Why did one work and the other not? The main hypothesis: the placebo difference. REDUCE-IT used mineral oil as placebo; STRENGTH used corn oil. A later post-hoc analysis showed the mineral oil in REDUCE-IT increased inflammatory markers (CRP) and LDL in the placebo group. If the "placebo" was actively worsening outcomes, the relative benefit of icosapent ethyl may have been an illusion.
The debate continues. ESC 2021 cautiously included icosapent ethyl in recommendations for a narrow patient group while noting REDUCE-IT's limitations. EPA+DHA mixtures are not recommended for cardiovascular risk reduction.
The conclusion: even in the subgroup with real clinical benefit (severe hypertriglyceridaemia + statins + CV risk), it is about a specific molecule (icosapent ethyl), not "fish oil in general".
The side effect not printed on the label: atrial fibrillation
Supplement marketing describes omega-3 as "safe, no side effects". This is false. High-dose omega-3 therapy (2–4 g daily) dose-dependently increases atrial fibrillation risk.
Numbers from major RCTs: – REDUCE-IT: 3.1 % vs 2.1 % on placebo (p = 0.004, 38 % relative increase) – STRENGTH: 2.2 % vs 1.3 % (p = 0.003) – OMEMI: rise from 3.1 % to 7.2 % (p = 0.002)
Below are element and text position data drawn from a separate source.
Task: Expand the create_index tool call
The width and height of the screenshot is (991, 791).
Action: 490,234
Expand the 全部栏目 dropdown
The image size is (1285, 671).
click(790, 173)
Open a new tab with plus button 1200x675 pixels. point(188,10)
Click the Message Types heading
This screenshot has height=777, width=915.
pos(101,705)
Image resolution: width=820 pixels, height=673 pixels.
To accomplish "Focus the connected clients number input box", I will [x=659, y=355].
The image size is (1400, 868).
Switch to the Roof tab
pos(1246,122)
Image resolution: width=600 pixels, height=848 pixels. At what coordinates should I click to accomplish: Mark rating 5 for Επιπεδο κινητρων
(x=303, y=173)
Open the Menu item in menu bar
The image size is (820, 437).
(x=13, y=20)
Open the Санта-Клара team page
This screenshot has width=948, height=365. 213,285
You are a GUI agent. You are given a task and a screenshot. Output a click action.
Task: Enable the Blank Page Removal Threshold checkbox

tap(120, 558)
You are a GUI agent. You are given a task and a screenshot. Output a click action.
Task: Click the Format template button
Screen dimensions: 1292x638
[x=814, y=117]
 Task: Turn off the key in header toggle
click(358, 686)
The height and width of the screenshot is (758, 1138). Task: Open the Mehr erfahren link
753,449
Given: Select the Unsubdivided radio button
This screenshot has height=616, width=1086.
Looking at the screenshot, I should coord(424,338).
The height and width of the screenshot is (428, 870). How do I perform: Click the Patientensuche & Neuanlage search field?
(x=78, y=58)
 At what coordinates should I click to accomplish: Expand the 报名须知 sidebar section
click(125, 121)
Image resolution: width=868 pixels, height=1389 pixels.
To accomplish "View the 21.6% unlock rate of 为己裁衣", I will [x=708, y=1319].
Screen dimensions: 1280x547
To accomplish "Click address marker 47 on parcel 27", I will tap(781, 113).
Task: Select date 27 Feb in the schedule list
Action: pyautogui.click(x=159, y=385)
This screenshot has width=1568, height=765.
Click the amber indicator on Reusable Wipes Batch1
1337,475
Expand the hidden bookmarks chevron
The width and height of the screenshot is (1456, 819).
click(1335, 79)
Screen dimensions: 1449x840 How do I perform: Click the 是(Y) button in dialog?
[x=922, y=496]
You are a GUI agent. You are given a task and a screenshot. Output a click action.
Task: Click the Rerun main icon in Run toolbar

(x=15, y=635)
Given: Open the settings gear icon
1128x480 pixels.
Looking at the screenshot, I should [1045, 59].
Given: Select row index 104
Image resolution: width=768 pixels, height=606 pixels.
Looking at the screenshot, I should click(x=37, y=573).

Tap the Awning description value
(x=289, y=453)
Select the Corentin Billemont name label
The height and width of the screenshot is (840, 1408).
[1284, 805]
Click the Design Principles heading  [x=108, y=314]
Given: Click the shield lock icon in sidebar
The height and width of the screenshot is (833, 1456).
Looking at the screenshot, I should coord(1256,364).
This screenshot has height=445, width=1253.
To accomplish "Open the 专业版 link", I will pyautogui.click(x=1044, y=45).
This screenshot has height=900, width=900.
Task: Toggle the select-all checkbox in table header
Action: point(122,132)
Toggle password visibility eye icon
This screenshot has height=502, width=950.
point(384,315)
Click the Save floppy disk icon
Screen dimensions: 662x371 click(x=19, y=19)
Meta-analysis of 5 large RCTs (Lombardi et al., Circulation 2021): dose-dependent atrial fibrillation risk, clinically significant at doses of 1 g daily and above.
Physiologically the mechanism is plausible: omega-3 alters cardiomyocyte membrane electrical properties and affects atrial repolarisation. One clarification: omega-3 does not prolong the QT interval. There is no QT signal in the omega-3 literature. The specific danger is atrial fibrillation.
Practical implication. In a patient over 60 with hypertension, structural heart disease, or prior paroxysmal arrhythmia, high-dose omega-3 raises the risk of thromboembolic stroke through AF. Treatment decisions are made with a cardiologist, not from a supplement ad.
What to do
If no CVD history, low-to-moderate SCORE2 risk: – Aim for 2 servings of fatty fish per week. This is the AHA and ESC baseline. – Over-the-counter fish oil capsules provide no preventive benefit. You can skip them. – Small daily doses are not dangerous, but not helpful either.
If triglycerides above 5.6 mmol/L (500 mg/dL): – This is a medical indication for high-dose omega-3. Discuss with a cardiologist. – First choice: icosapent ethyl (Vascepa) or ethyl ester mixture (Omacor) 2–4 g daily. – Before starting: ECG, rhythm assessment, cardiovascular history.
If you had an MI or have established CVD on statins: – Evidence is mixed. Routine omega-3 is not in core ESC or ACC/AHA guidelines. – In a narrow subgroup with residual hypertriglyceridaemia, icosapent ethyl is considered.
If you have prior paroxysmal atrial fibrillation: – High-dose omega-3 (over 1 g daily) raises recurrence risk. Discuss with a cardiologist.
Sources used
– Cochrane 2020 "Omega-3 fatty acids for the primary and secondary prevention of cardiovascular disease" – Mozaffarian D, Rimm EB. JAMA 2006;296:1885-1899 – AHA Science Advisory. Seafood Long-Chain n-3 Polyunsaturated Fatty Acids and CVD. Circulation 2018 – Manson JE et al. VITAL trial. NEJM 2019;380:23-32 – Kalstad AA et al. OMEMI trial. Circulation 2021;143:528-539 – Yokoyama M et al. JELIS trial. Lancet 2007;369:1090-1098 – Bhatt DL et al. REDUCE-IT trial. NEJM 2019;380:11-22 – Nicholls SJ et al. STRENGTH trial. JAMA 2020;324:2268-2280 – Lombardi M et al. Omega-3 and atrial fibrillation: meta-analysis. Circulation 2021;144:1981-1990 – ESC Guidelines on cardiovascular disease prevention in clinical practice 2021
This article does not replace a cardiology consultation. If you are on high-dose omega-3 or considering it in the context of cardiovascular disease, discuss it with your treating physician.